- Born: Edith Mary O'Connor 10 September 1882 Dalkey, County Dublin, Ireland
- Died: 10 February 1974 (aged 91) Dalkey, County Dublin, Ireland
- Spouse: Joseph Samuel Young ​ ​(m. 1902; died 1958)​

= Edith Young =

Irish suffragist organiser and activist

Edith Mary Young (10 September 1882 – 10 February 1974) was an Irish suffragist organiser and activist.

==Early life and family==
Young was born Edith Mary O'Connor was born on 10 September 1882 at 4 Pilot's Cottages, Harbour Road (present-day Bullock Harbour) in Dalkey, County Dublin to John O'Connor, a clerk in the Four Courts, and Lizzey O'Connor (née Morrisy). Raised in a Catholic household, O'Connor was living in Dublin by 1902. On 25 November 1902, O'Connor married Joseph Samuel Young (c. 1864–1958), a Protestant mineral-water manufacturer, at St. George's Church in Dublin. Following the marriage, Young lived in Galway.

==Suffrage activism==
Young was involved in various groups from her time in Galway, by 1911 publicly a member of the Irish Women's Franchise League. Her husband was an Urban District Councillor and Young worked to secure supporting resolutions for the 1911 parliamentary conciliation bill. Young's husband spoke in council against the system which allowed women to pay rates but denied them a vote in national elections while any man, rate payer or not, was entitled to one. The local solution was to endorse the women's vote if they qualified through property values of a minimum of £10 and as long as they were not married.
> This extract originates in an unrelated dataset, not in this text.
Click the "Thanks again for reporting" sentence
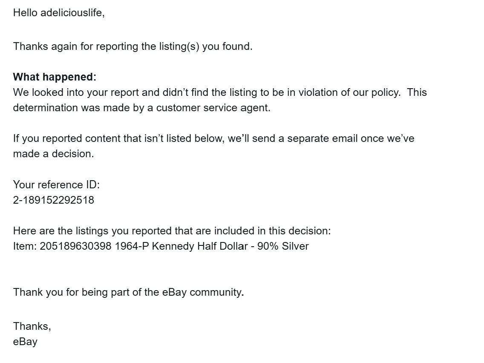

Galway suffragists were considered conservative and middle class which spoke to their preferred solutions despite being mobilized by this typically more militant group. The support died away somewhat when the conciliation bill failed and these more militant suffragists began using illegal methods of activism. Young established a non militant suffragist society in Galway representing the more moderate wing. She was elected president of the Connaught Women's Franchise League, part of the Irish Women's Suffrage Federation. The organisation concentrated on education and propaganda through newspapers and monthly meetings. Young held these in her home. They convinced opposing newspapers to give them regular space for coverage of the issues including papers by the members read at the society meetings. Young often shared the platform with leading English suffragists such as Christabel Pankhurst.

==Other concerns==
In 1914 the group protested education bills which included unequal pay for women teachers and did not provide for women inspectors for the girls schools. Young believed in the broader feminist sphere than just working for the vote and worked on the committee for the Women's National Health Association with Lady Aberdeen. Young performed on stage and was known for her involvement in the arts, usually through fund raising and charity work. During the First World War the women's vote took a back seat to supporting the war effort and Young was active in the Galway War Fund Association. She remained a prominent worker for charities and social activism. In 1920 Young became the first woman to be elected as a Poor Law Guardian in the city. She remained in Galway until some years after her husband's death in the 1958.

In the late 1960s, Young settled in Northumberland Road, Dublin. On 10 February 1974, Young died from heart failure at Our Lady's Manor in Dalkey.